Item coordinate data
====

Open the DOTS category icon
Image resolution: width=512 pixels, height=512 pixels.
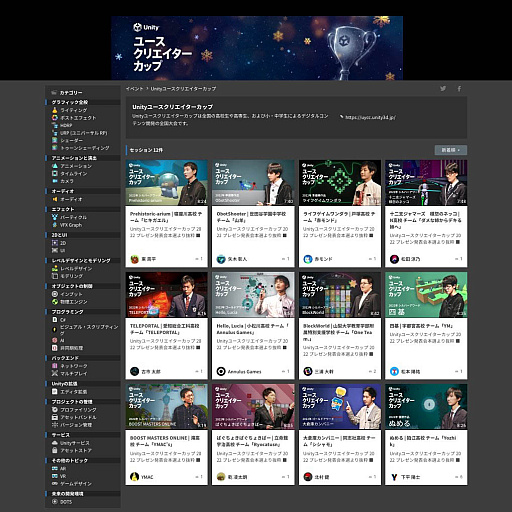point(55,502)
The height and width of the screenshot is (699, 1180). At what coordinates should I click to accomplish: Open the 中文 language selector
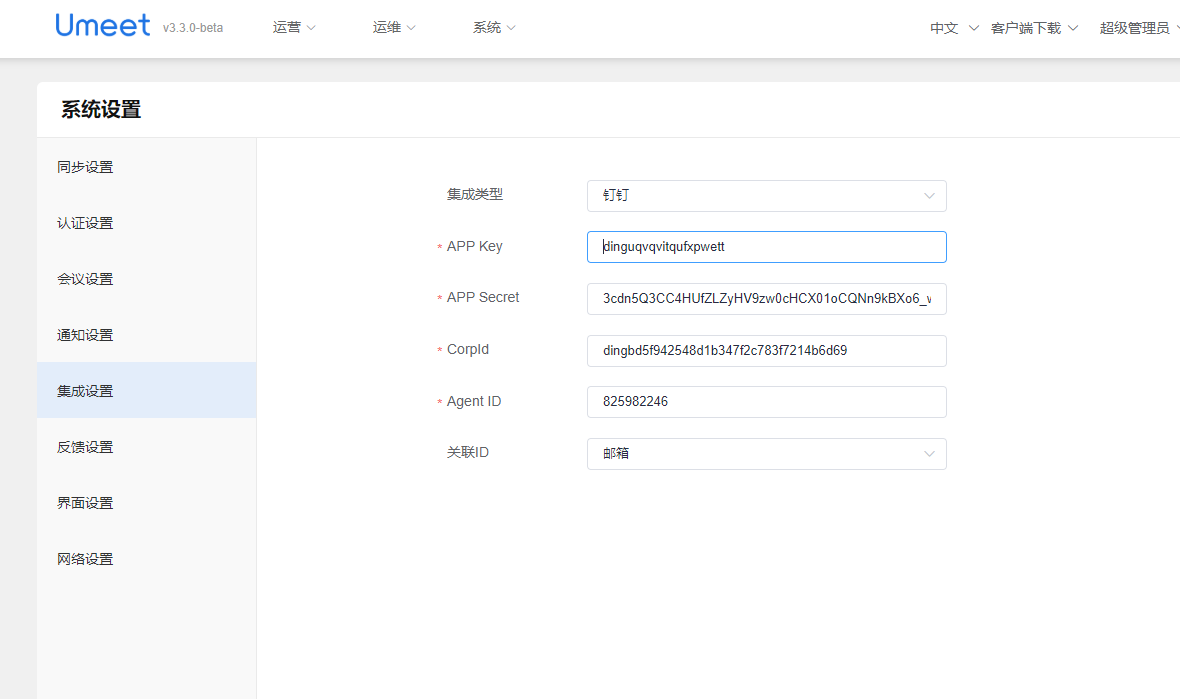pyautogui.click(x=953, y=28)
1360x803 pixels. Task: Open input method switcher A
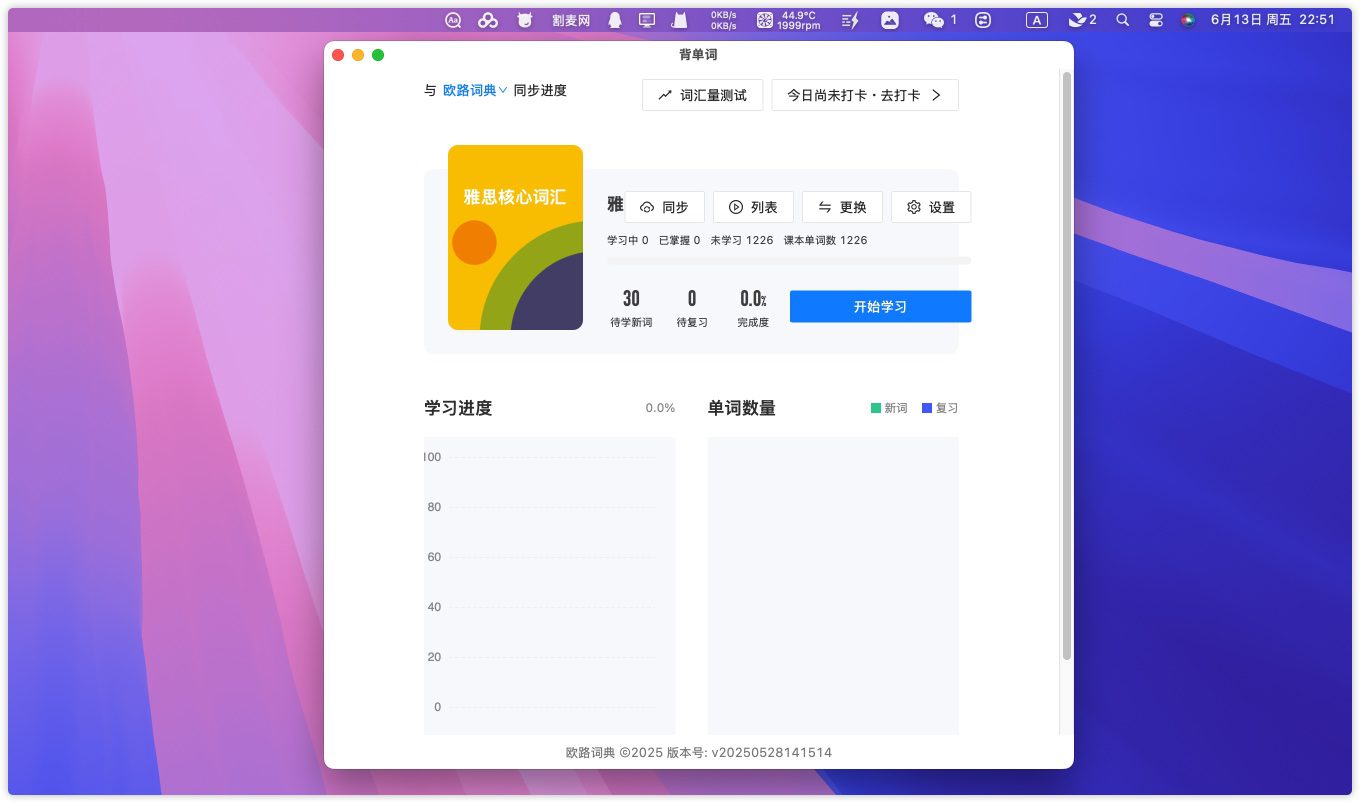tap(1037, 20)
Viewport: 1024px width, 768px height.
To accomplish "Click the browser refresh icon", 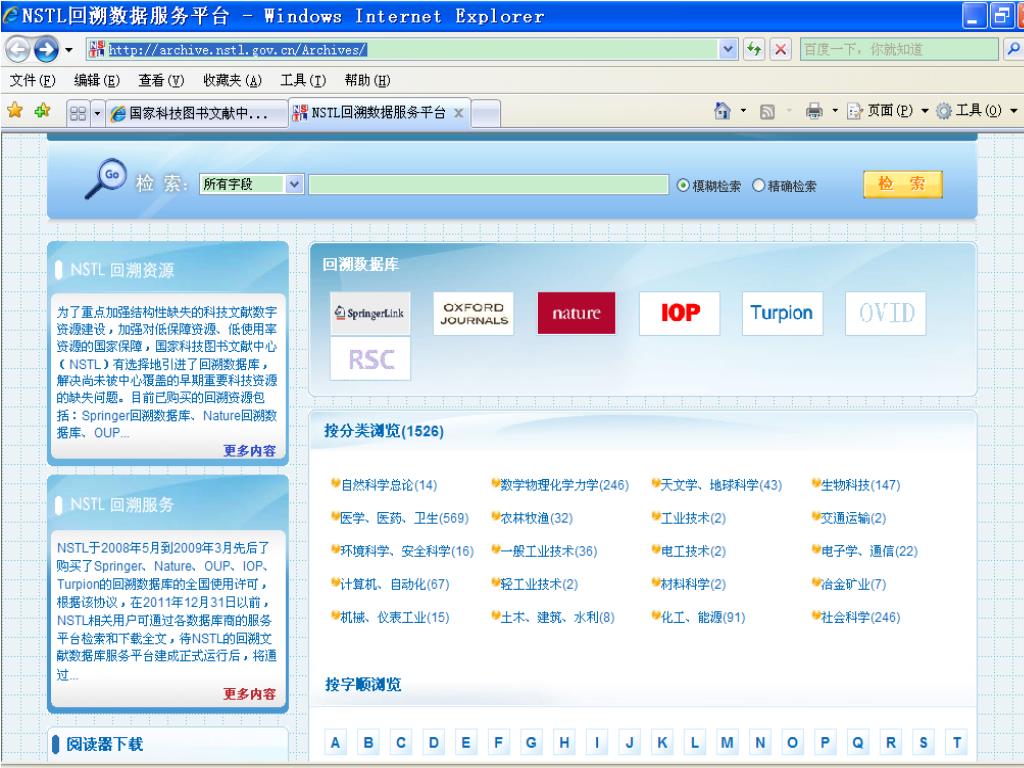I will tap(758, 49).
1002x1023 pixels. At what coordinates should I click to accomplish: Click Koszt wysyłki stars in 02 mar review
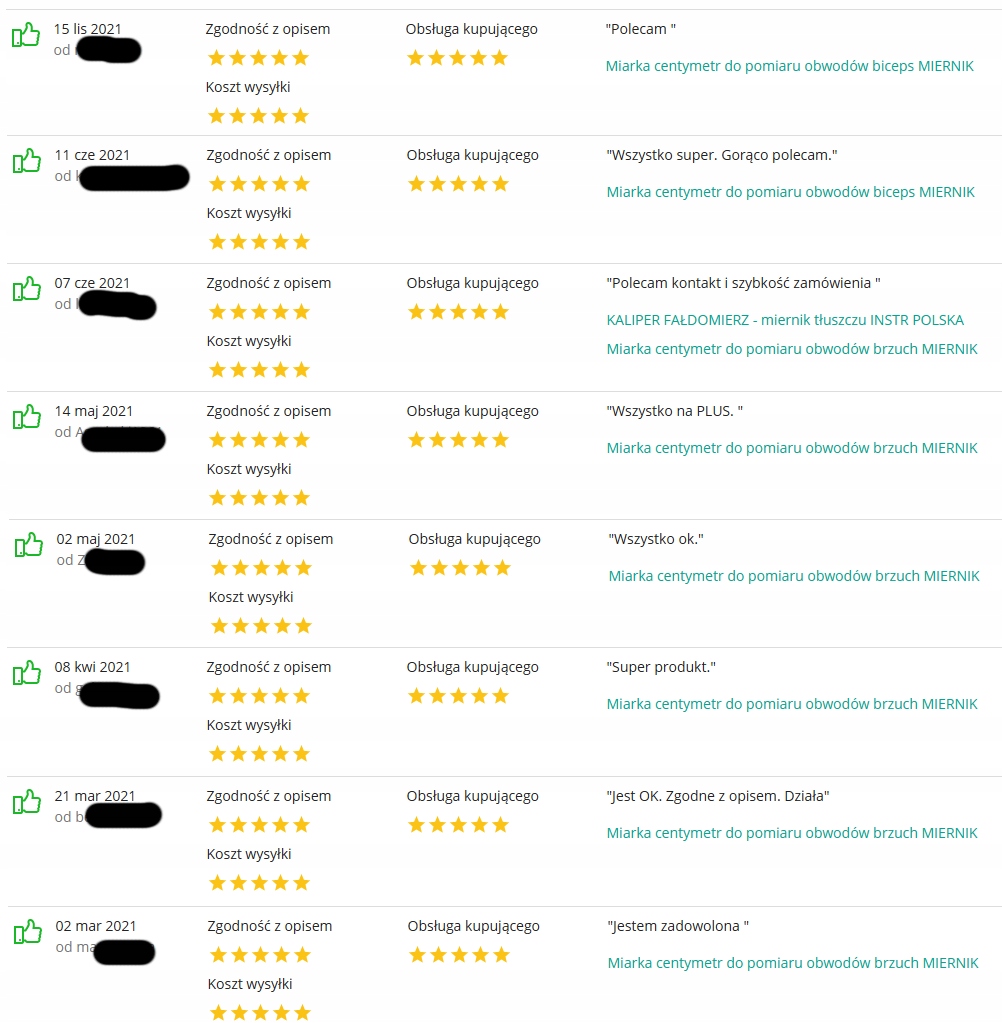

====

Please switch "selector" to "menu" in the part of the listing that opens with its first line and closes with the line containing "tap(1037, 20)", and leave everything else unchanged. Omit the pictures from your answer.

## Output of the exercise
Open the DOTS category icon
Image resolution: width=512 pixels, height=512 pixels.
point(55,502)
The height and width of the screenshot is (699, 1180). At what coordinates should I click to accomplish: Open the 中文 language menu
pyautogui.click(x=953, y=28)
1360x803 pixels. Task: Open input method switcher A
tap(1037, 20)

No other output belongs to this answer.